Exercise instructions: From the data below, copy out every line in which the word "Zoek" occurs.

Supplied information:

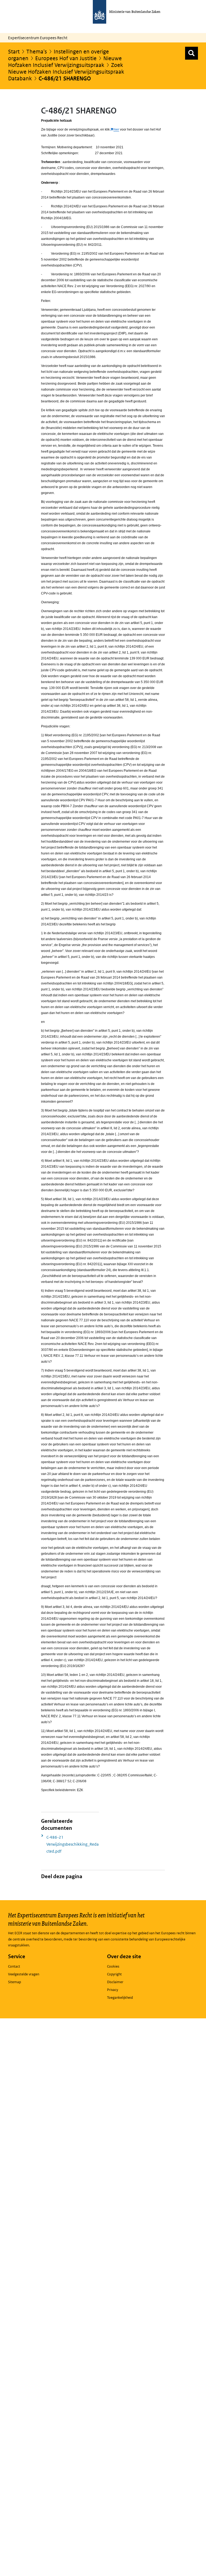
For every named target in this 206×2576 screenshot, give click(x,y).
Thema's (36, 51)
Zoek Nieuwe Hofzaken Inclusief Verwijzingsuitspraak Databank (66, 72)
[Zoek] (191, 53)
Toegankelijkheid (120, 1997)
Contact (14, 1966)
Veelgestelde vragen (23, 1974)
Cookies (113, 1966)
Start (14, 51)
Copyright (114, 1974)
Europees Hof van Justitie (66, 58)
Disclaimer (115, 1982)
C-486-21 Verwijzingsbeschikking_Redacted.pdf (72, 1844)
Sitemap (14, 1982)
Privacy (112, 1989)
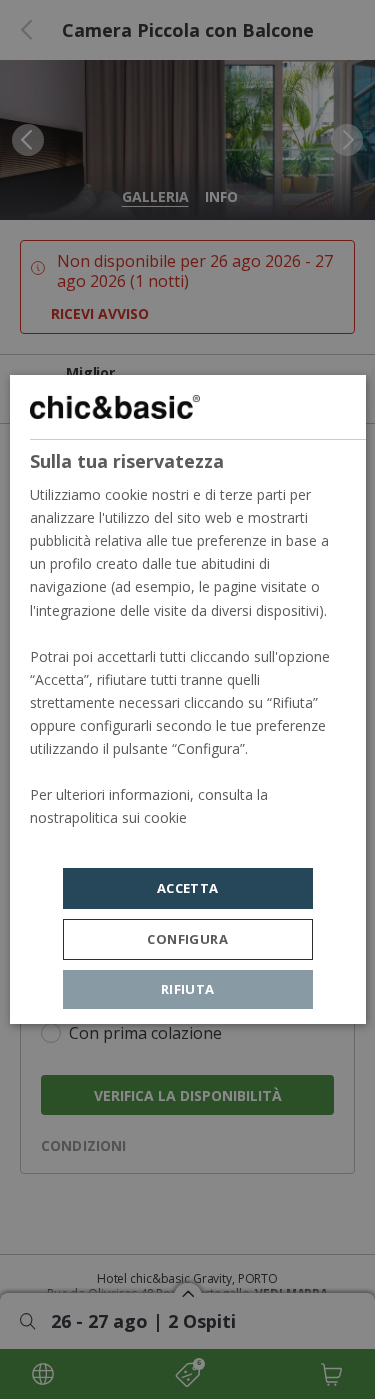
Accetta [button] (188, 888)
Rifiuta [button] (188, 989)
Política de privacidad (97, 841)
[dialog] (187, 700)
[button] (188, 939)
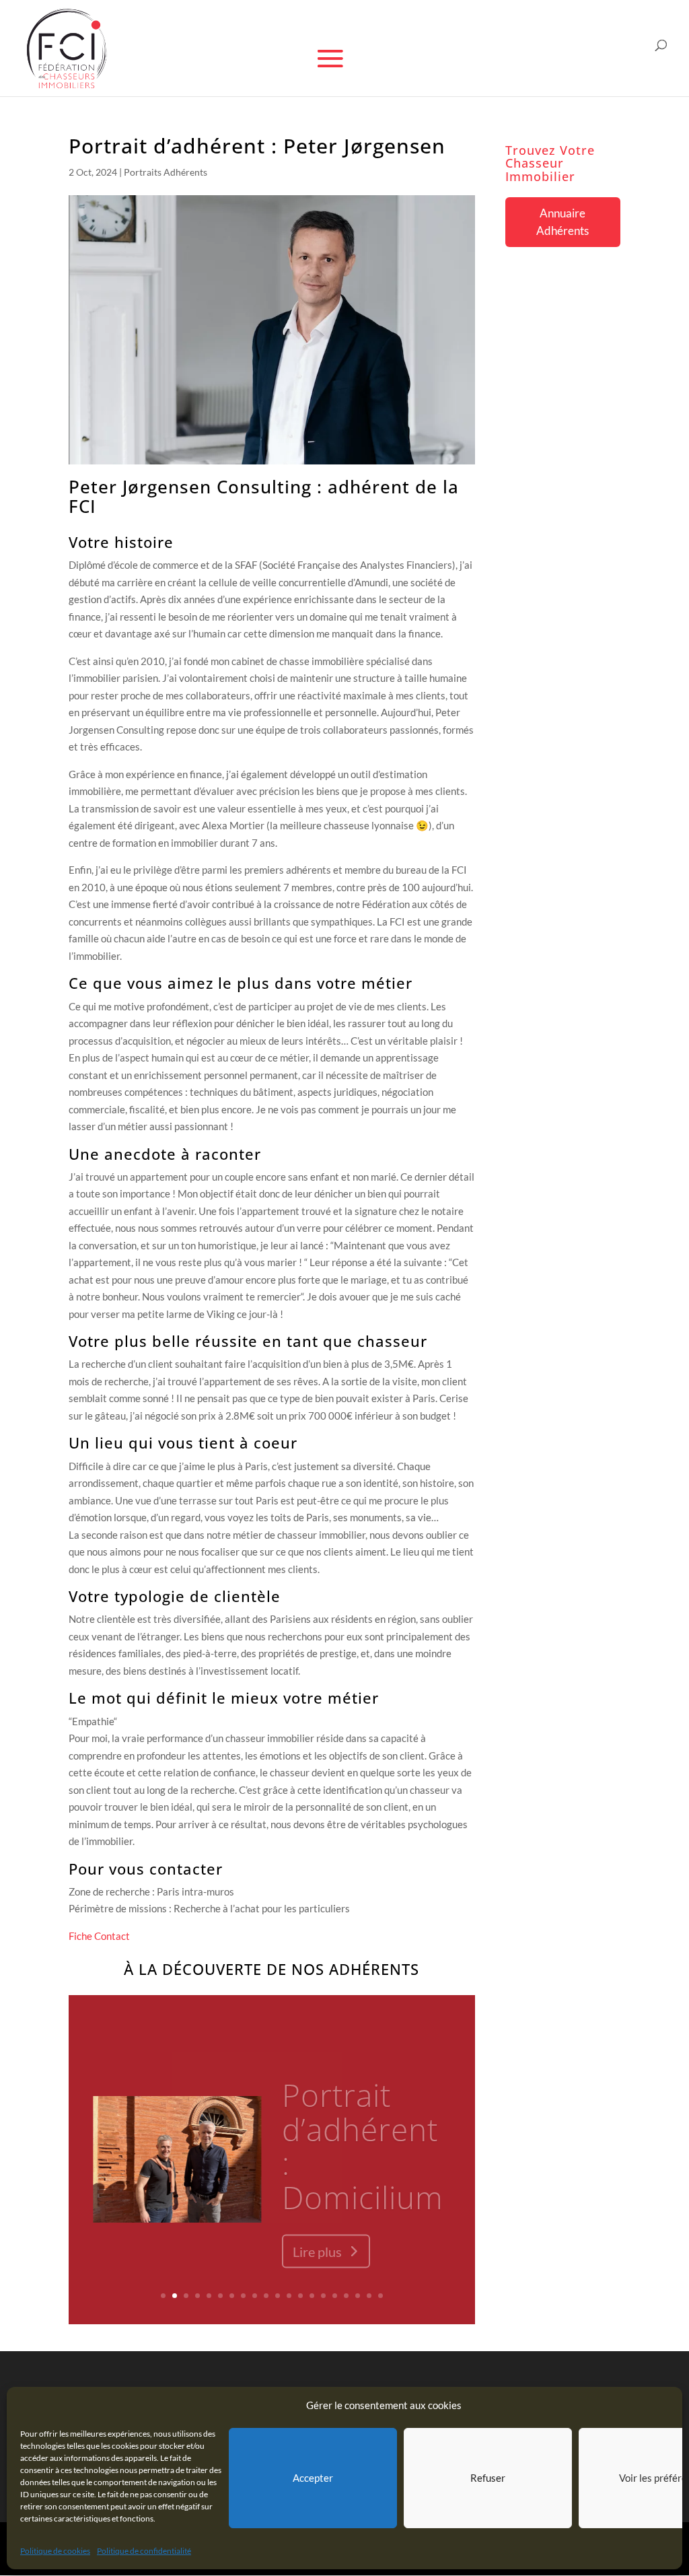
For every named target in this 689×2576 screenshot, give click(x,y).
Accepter (313, 2478)
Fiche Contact (99, 1936)
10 (266, 2295)
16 (334, 2295)
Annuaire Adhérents (562, 222)
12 (289, 2295)
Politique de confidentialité (144, 2551)
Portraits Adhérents (165, 172)
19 (369, 2295)
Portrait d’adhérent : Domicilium (362, 2132)
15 (323, 2295)
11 (277, 2295)
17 (346, 2295)
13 (300, 2295)
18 (357, 2295)
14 (312, 2295)
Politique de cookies (55, 2551)
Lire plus (317, 2238)
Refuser (487, 2478)
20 (380, 2295)
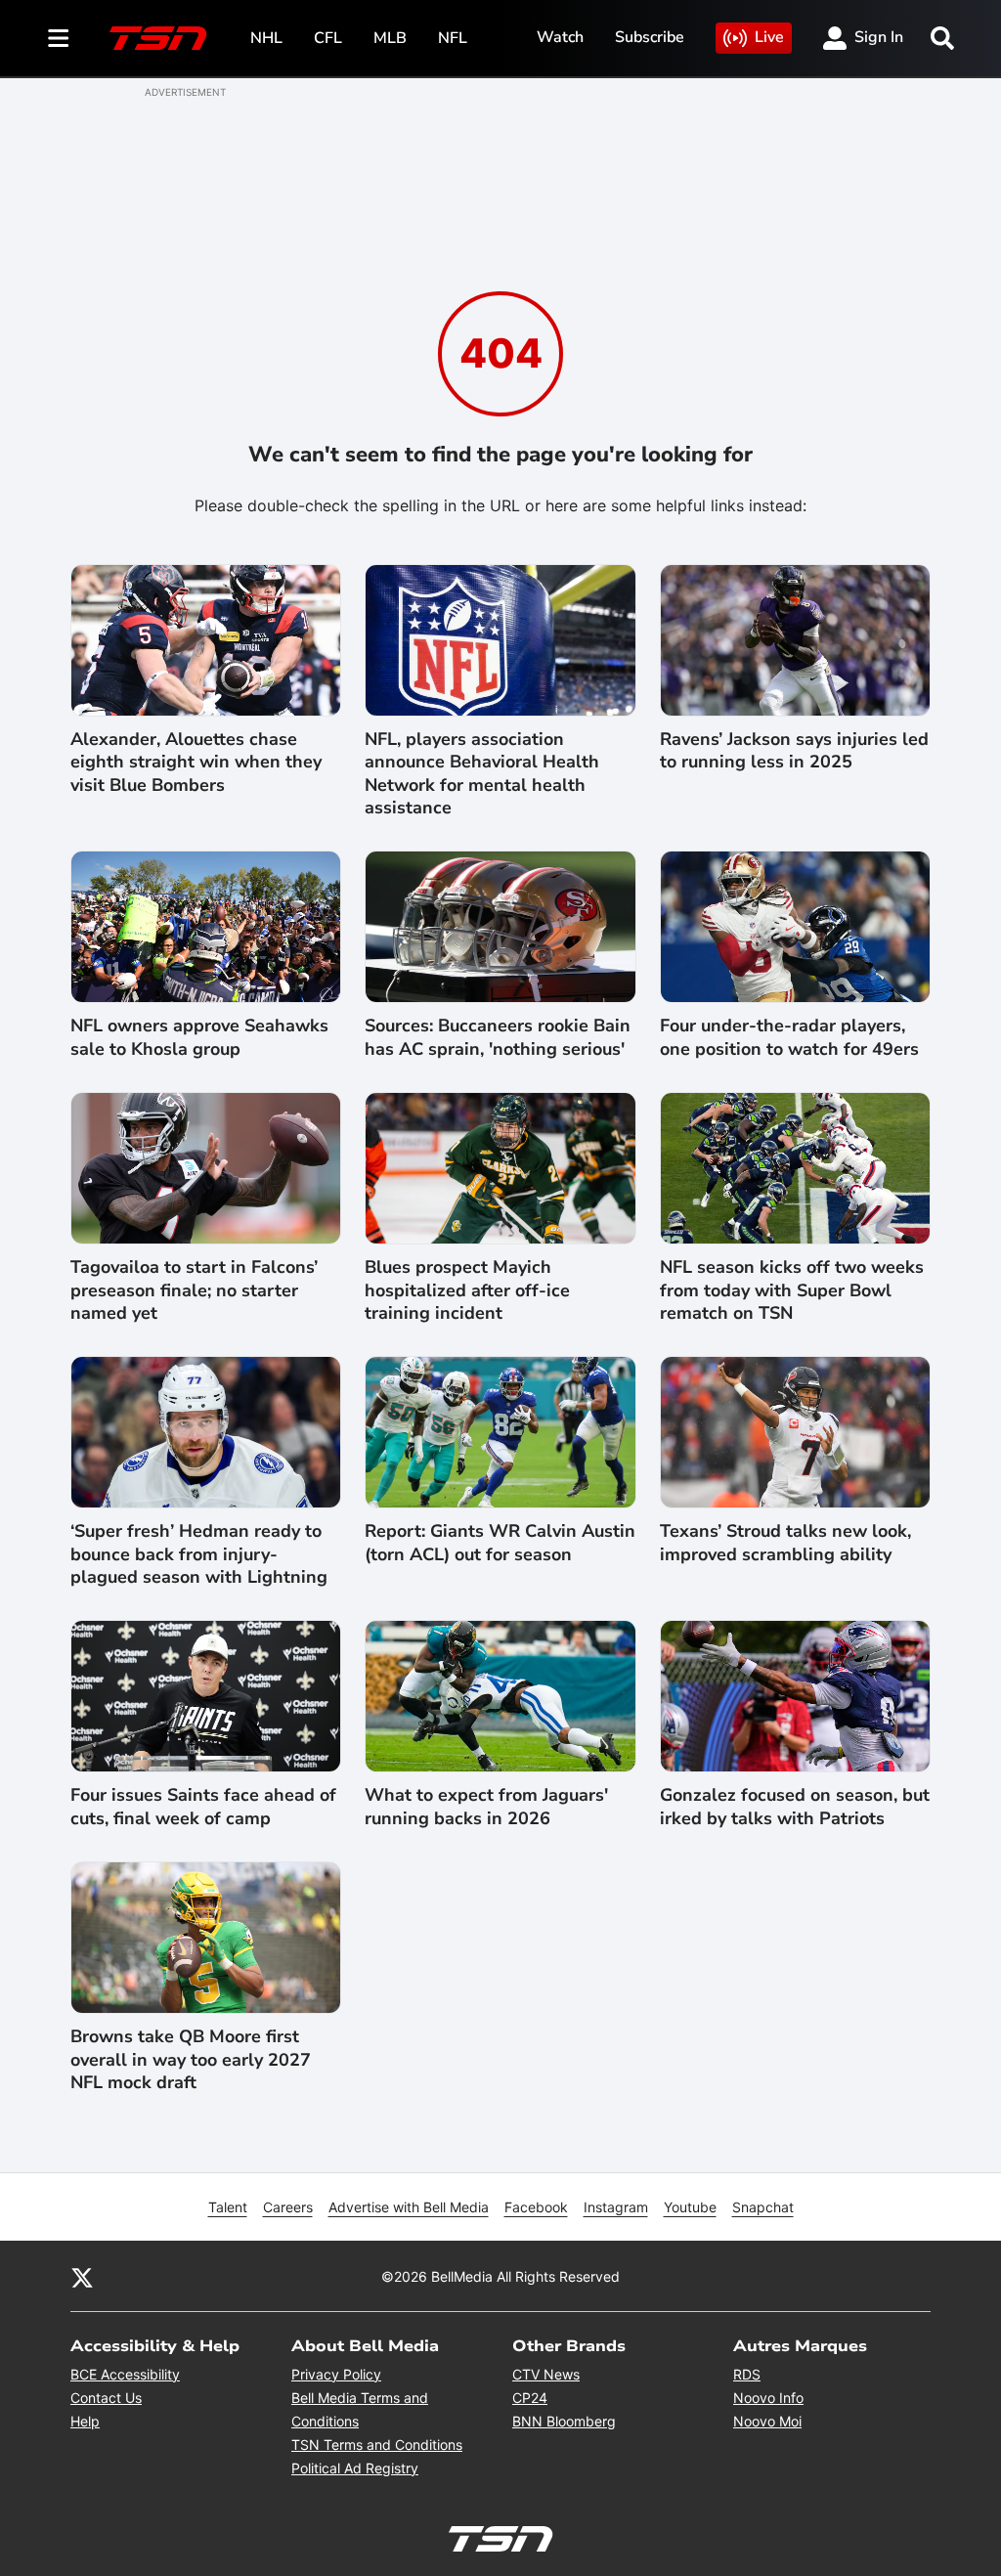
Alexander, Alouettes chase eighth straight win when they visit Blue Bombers (196, 762)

Reply to the exercise:
Zoek Nieuwe Hofzaken Inclusief Verwijzingsuitspraak Databank (66, 72)
[Zoek] (191, 53)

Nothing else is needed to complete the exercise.